— What you will do —
All lines holding the string "height" should be copied from the data below.

○ ○ ○ ○ ○

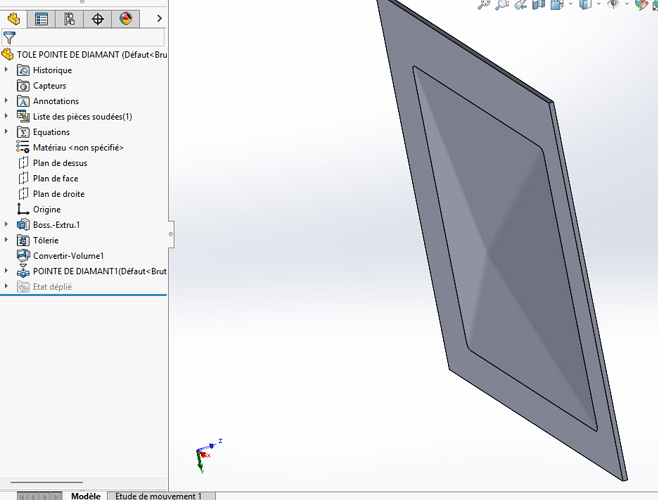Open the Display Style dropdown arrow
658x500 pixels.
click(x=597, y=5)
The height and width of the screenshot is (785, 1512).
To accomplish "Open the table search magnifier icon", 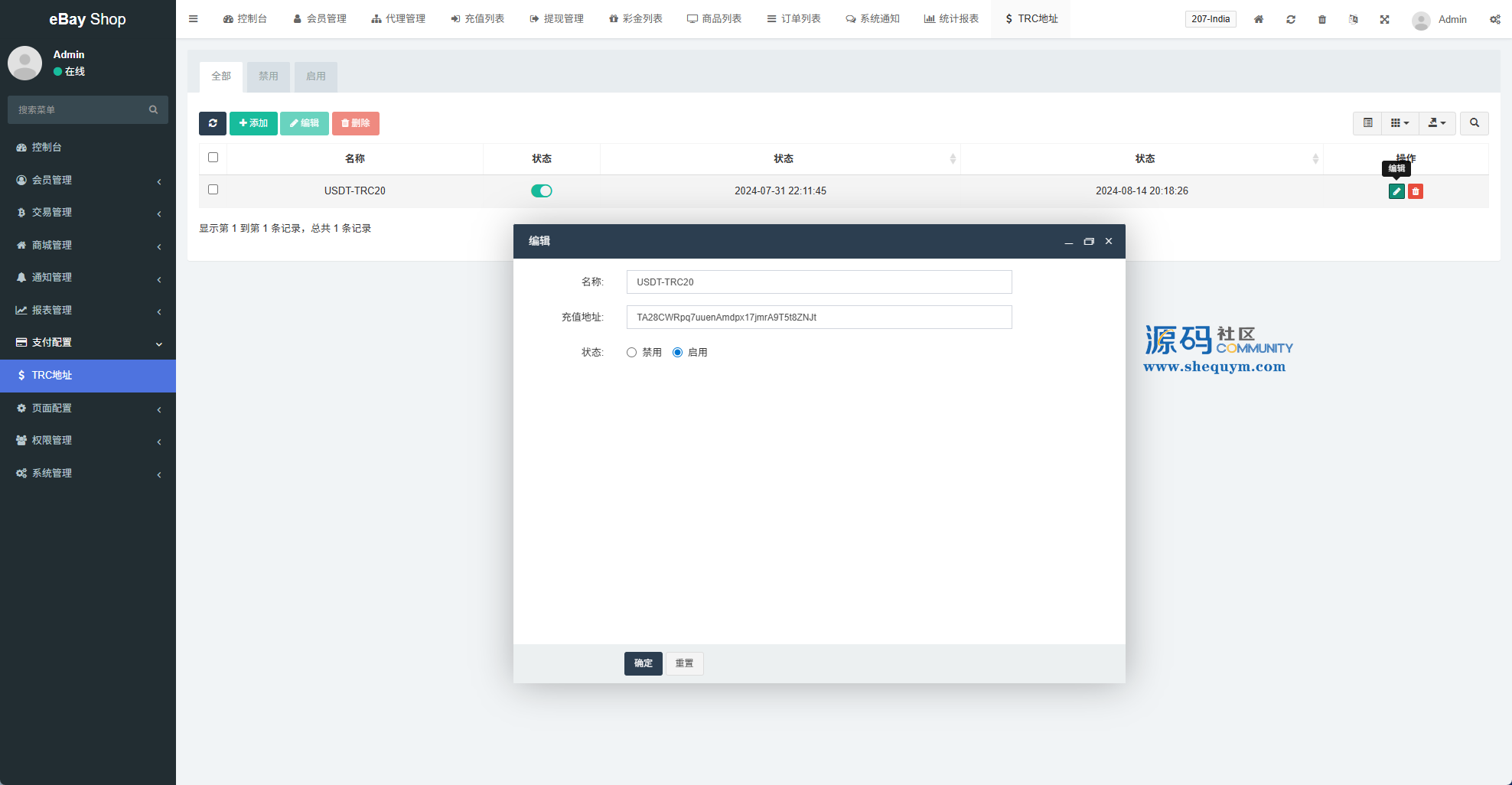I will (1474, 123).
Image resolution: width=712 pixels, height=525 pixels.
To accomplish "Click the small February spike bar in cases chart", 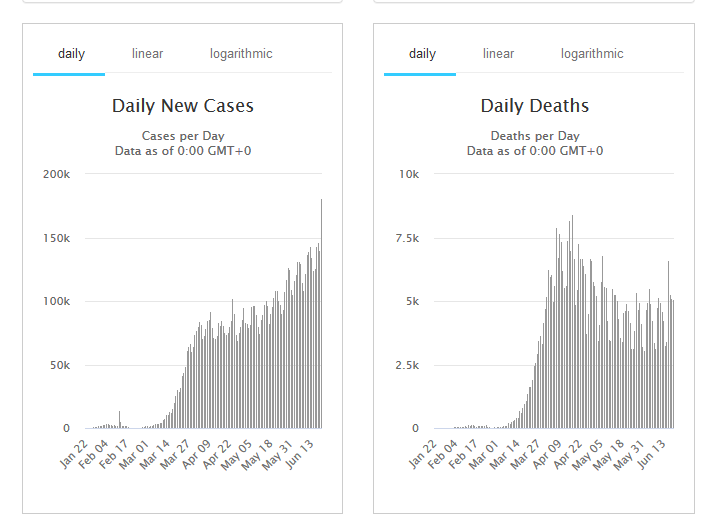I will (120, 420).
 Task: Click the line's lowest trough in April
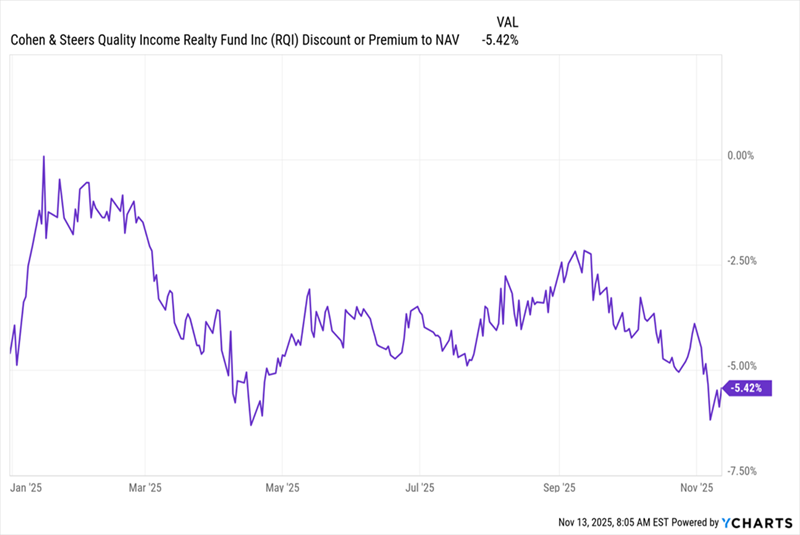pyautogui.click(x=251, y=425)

○ ○ ○ ○ ○

— Your response —
The height and width of the screenshot is (785, 1512).
Image resolution: width=712 pixels, height=525 pixels.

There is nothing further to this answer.